UPDATE | Suspect in Louisiana church fires charged with hate crimes
OPELOUSAS, La. (AP) — The white man suspected in the burnings of three African American churches in Louisiana will remain in jail, denied bond Monday by a judge, as state prosecutors added new charges declaring the arsons a hate crime.
Twenty-one-year-old Holden Matthews, the son of a sheriff’s deputy, entered his not guilty plea via video conference from the St. Landry Parish jail.

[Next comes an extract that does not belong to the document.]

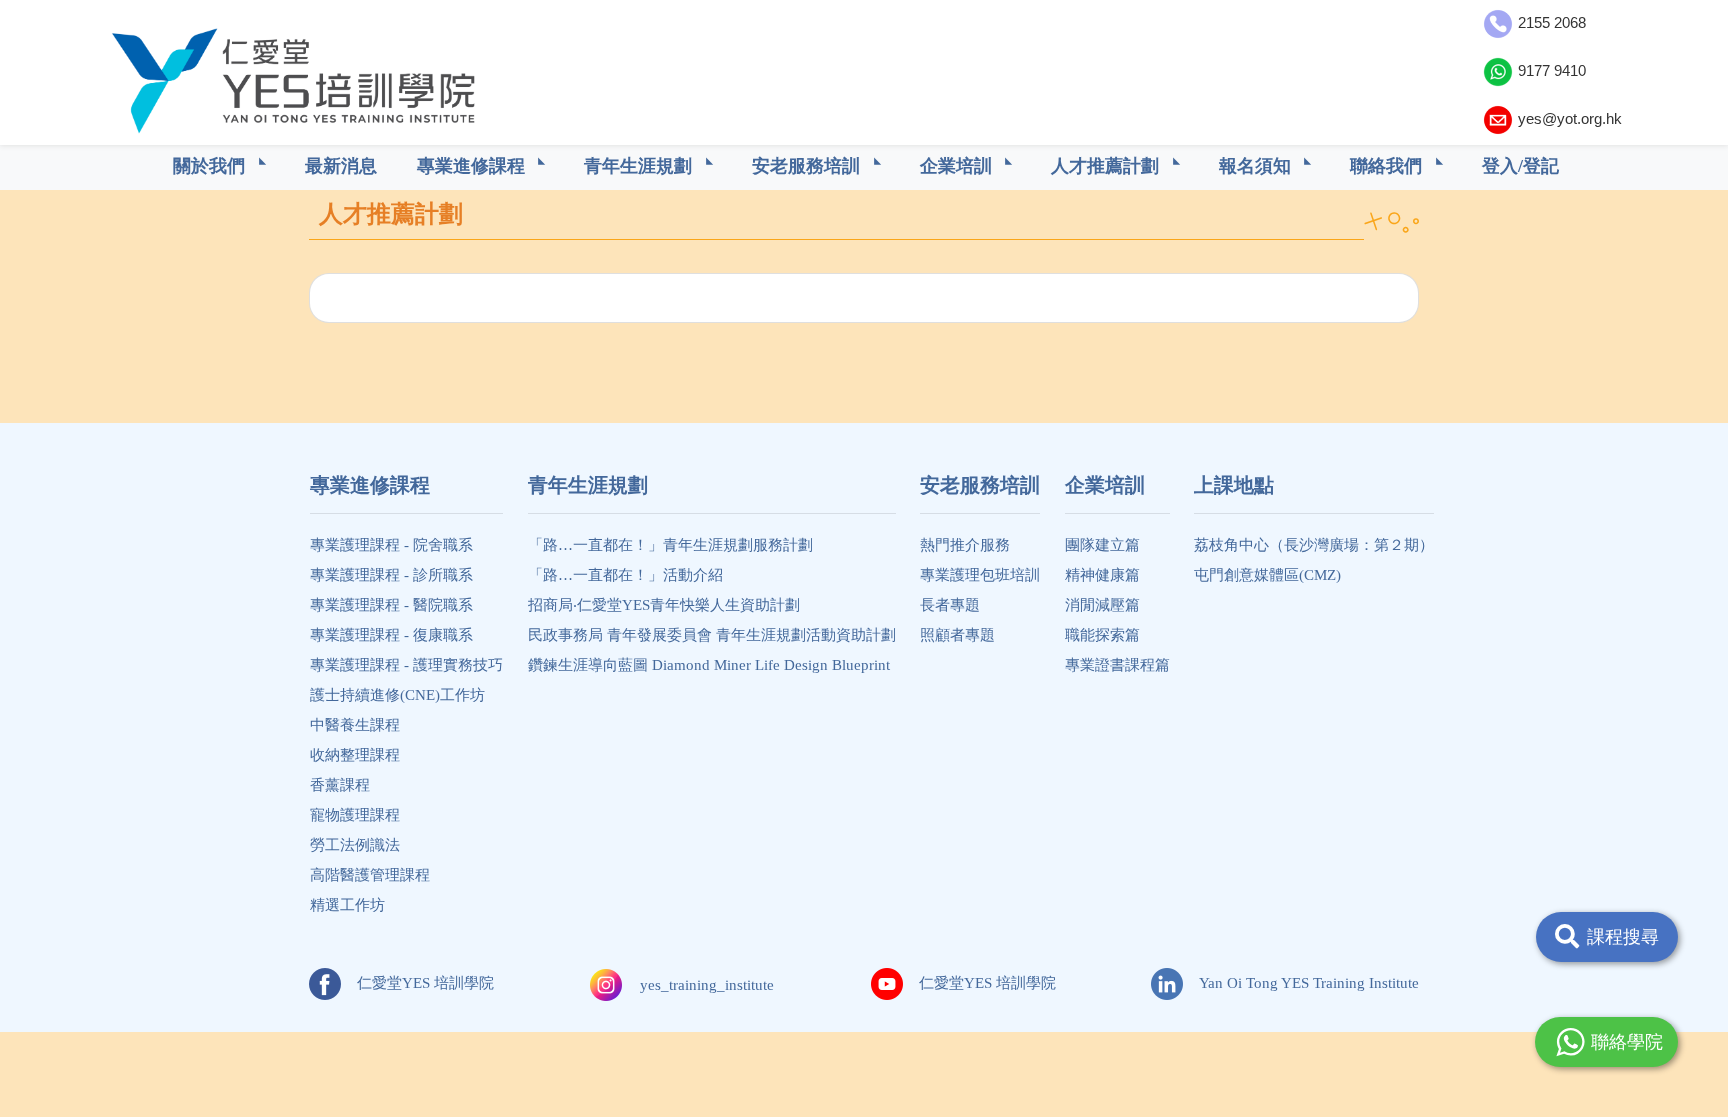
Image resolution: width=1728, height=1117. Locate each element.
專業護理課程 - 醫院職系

The judge set a September trial date.
In denying bail, state District Judge James Doherty sided with law enforcement officials who said they worried Matthews would try to flee the area or set more fires.
“We felt that he was an immediate risk to public safety,” said Louisiana Fire Marshal Butch Browning. “In my mind, I felt another fire was imminent.”
Testifying in court, Browning outlined a litany of evidence, including some new details of the investigation, that he said tied Matthews to the torching of the three black churches over 10 days.
The fire marshal described cellphone records placing Matthews at the fire locations, and he said images on the phone showed all three churches burning before law enforcement arrived and showed Matthews “claiming responsibility” for the fires.
Matthews, who had no previous criminal record, was arrested Wednesday on three charges of arson of a religious building. Prosecutors filed documents Monday adding three more charges, accusing Matthews of violating Louisiana’s hate crime law, confirming that they believe the fires were racially motivated, a link authorities had previously stopped short of making.